The Church consistently teaches that these are grave evils
If you are someone who has experienced this, just know that you re not horrible
You are not contemptible
You are redeemed by Jesus Christ
You are loved by God Himself
And you can remain scarred, but the Lord loves you in your scars
The Lord loves you in the midst of the brokenness that was perpetrated against you
The Church offers a word of hope for all of us
Whether it is those of us who experience any kind of wound
As well as those of us who realize we are guilty
Paragraph 2390 says, “In a so-called free union, a man and a woman refuse to give juridical and public form to a liaison involving sexual intimacy. The expression ‘free union’ is fallacious: what can ‘union’ mean when the partners make no commitment to one another, each exhibiting a lack of trust in the other, in himself, or in the future? The expression covers a number of different situations: concubinage, rejection of marriage as such, or inability to make long-term commitments. All these situations offend against the dignity of marriage; they destroy the very idea of the family; they weaken the sense of fidelity. They are contrary to the moral law. The sexual act must take place exclusively within marriage. Outside of marriage it always constitutes a grave sin and excludes one from sacramental communion.”

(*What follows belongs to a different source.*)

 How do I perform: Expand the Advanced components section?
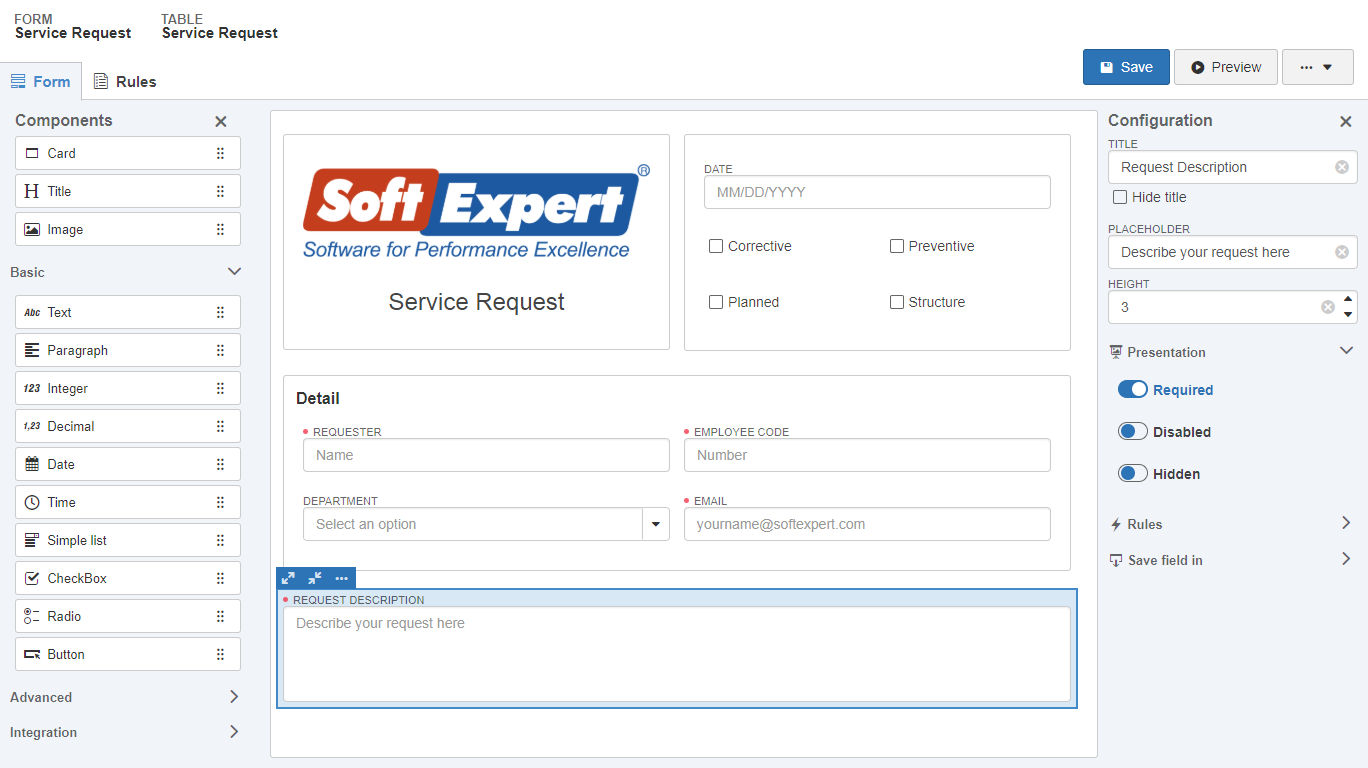point(234,697)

One of the reasons many people now live together without getting married is a lack of trust
A lack of trust in myself
A lack of trust in the other person
A lack of trust in the future
Divorce breeds this lack of trust in the future
If I can’t see people keeping their promises, how can I possibly keep my promise?

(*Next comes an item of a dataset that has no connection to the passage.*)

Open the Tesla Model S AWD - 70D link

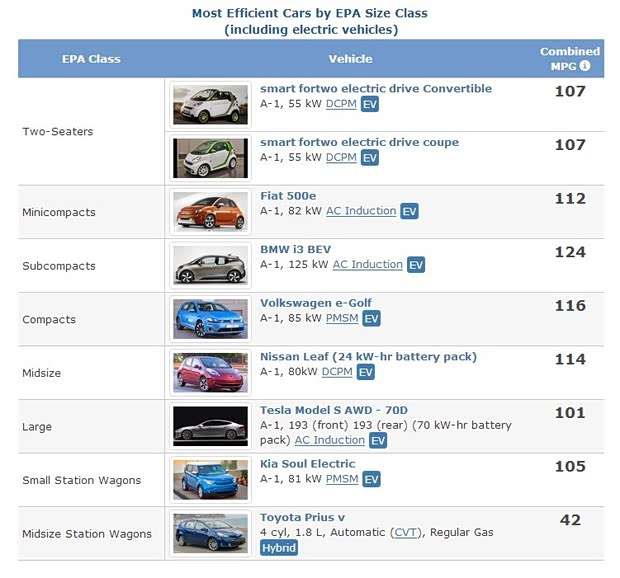[333, 410]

Let’s listen to Fr. Mike talk about how cohabitation hurts him like a gut punch…
80-90% of cohabiting couples who do end up getting married are more likely to get divorced
Paragraph 2391 says, “Some today claim a ‘right to a trial marriage’ where there is an intention of getting married later. However firm the purpose of those who engage in premature sexual relations may be, ‘the fact is that such liaisons can scarcely ensure mutual sincerity and fidelity in a relationship between a man and a woman, nor, especially, can they protect it from inconstancy of desires or whim.’ Carnal union is morally legitimate only when a definitive community of life between a man and woman has been established. Human love does not tolerate ‘trial marriages.’ It demands a total and definitive gift of persons to one another.”

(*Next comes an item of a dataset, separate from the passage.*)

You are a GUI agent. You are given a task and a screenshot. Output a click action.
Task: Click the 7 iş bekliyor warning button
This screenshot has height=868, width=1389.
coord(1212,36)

Things are meant to be used
People are meant to ve loved
People are not things
You do not take a person for a test drive
There is no such thing as a trial marriage
The very DNA of marriage is that it is permanent
You make a promise on your wedding day because you know that the day is going to come when you won’t want to keep your promise
“When that day comes, I promise you that I will continue to choose you.”
A trial marriage is an exercise in foolishness because you are trying every part of marriage except for the part that is hard
A person does not want to be tried out
You may be afraid of the future
You might be afraid of being able to keep your promises
You might be afraid of the other person or yourself
Pope St. John Paul II said (paraphrasing), “The person who does not truly love forever will find it very difficult to truly love for even one day.”
LOVE WANTS TO STAY FOREVER!!
This is what all of our hearts are made for
We are made for love
Paragraph 2392 says, “‘Love is the fundamental and innate vocation of every human being’ (FC 11).”
That is true for you
Make of yourself, somehow, a gift of love
That is what your call is
That is what your vocation is
Fr. Mike is praying FOR YOU!!
Please pray for Fr. Mike and for each other!!